Hello.
I'm reading some posts and tutorials but I'm still with doubts how to decide a value for quality threshold for snps in VCF files.
Right now, I'm using samtools for variant calling and the bcftools to generate the vcf files. I'm trying to do this with a sequencing data from Mycobacterium bovis, a bacteria that cause the bovine tuberculosis.
I'm generating my vcf files with these two commands lines
samtools mpileup -g -f Mycobacterium_bovis_AFF2122_97/NC_002945.fna MB534_mapped_sorted.bam > MB534_variants.bcf
bcftools call -c -v MB534_variants.bcf > MB534_variants.vcf
Ok, now with the vcf file, I'm thinking how to filter them.
The first thing that came to me was to check IDV values for insertions and deletions and DP for mutations. These measures seem pretty intuitive, since you see a loot of read supporting what you see, which help to believe that a snp is not random event right?
After some research on the Internet, I got particularly interested in this tutorial from Samtools.
As I had another result of variant calling for the same sample, so I could use the second suggestion and compare with my results to get a quality value, and also the result of the ratio of transitions and transversions gave a similar value o quality threshold, just a little lower (saw on some paper that it should be around 2 and 2.1, but I got a paper on M bovis that report 2.06)

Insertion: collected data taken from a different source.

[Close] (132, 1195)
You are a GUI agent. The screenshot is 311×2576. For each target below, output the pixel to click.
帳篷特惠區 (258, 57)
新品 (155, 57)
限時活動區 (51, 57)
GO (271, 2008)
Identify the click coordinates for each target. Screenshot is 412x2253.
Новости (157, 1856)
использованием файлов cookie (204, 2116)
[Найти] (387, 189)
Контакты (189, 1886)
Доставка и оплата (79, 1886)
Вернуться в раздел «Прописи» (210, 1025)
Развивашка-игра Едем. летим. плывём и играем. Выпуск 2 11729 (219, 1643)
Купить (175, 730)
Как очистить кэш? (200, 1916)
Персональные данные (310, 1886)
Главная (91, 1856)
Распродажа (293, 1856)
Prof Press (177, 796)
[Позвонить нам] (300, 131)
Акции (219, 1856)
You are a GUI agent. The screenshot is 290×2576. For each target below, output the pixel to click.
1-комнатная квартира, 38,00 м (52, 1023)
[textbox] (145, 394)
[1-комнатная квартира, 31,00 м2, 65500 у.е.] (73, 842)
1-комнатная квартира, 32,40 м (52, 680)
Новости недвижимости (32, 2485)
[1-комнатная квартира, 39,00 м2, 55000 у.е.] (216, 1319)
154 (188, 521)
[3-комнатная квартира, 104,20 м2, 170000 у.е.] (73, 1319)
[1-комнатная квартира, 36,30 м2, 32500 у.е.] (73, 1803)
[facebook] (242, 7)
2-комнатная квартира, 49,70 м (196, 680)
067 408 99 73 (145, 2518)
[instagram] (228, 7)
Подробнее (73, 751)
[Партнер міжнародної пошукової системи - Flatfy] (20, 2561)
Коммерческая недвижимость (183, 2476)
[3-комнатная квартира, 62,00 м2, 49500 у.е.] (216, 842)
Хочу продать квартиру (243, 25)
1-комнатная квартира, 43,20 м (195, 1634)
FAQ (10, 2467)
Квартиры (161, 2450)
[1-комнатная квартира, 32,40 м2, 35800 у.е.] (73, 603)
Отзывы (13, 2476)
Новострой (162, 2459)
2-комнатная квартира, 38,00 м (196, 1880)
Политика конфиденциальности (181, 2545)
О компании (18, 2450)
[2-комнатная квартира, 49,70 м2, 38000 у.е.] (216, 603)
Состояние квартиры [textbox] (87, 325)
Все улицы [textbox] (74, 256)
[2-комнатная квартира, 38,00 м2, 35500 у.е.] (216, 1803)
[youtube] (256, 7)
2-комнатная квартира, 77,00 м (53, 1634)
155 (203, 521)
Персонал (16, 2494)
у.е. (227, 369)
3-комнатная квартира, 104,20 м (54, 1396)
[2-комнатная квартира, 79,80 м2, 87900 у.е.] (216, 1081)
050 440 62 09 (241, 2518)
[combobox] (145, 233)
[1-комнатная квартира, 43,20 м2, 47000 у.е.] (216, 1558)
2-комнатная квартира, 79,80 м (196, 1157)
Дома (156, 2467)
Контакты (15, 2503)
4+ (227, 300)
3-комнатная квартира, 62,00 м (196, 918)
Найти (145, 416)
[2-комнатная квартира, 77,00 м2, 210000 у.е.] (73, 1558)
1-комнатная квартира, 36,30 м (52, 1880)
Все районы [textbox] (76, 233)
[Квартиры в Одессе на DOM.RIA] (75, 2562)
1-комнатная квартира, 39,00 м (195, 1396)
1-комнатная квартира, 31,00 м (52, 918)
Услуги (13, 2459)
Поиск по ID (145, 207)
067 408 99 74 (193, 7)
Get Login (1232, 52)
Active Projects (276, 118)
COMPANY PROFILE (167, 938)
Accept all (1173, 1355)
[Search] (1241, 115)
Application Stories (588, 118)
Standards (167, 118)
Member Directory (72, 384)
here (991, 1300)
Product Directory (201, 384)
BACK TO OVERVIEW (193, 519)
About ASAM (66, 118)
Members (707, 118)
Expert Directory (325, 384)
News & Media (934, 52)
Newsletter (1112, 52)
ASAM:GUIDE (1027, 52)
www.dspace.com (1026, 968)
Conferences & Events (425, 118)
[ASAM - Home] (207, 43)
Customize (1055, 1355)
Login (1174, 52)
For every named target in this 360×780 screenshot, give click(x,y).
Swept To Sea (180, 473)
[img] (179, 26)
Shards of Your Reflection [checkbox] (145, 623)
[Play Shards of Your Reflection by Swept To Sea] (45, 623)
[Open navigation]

But there is so many results, a lot of Mann-Whitney U test, and many other things, where do I read about then, or get examples how to use them to filter if I should believe or not in that snps? MQ and FQ values seems pretty interesting.
ID=MQ,Number=1,Type=Integer,Description="Root-mean-square mapping quality of covering reads"
ID=FQ,Number=1,Type=Float,Description="Phred probability of all samples being the same"
Everything I read don't touch on these things, but they should be there for a reason. On the header they say (bigger is better), (smaller is better), but I don't know which number is big and which one is small.
So, my doubts are:
- Could someone guide me to some tutorial on how to decide a quality value threshold for bacteria genome?
- Should I get trouble for just use IDV and DP and transitions and transversions ratio as criteria to control the vcf quality results?
- Are there magic numbers for the others criteria on variant calling or it will always depends?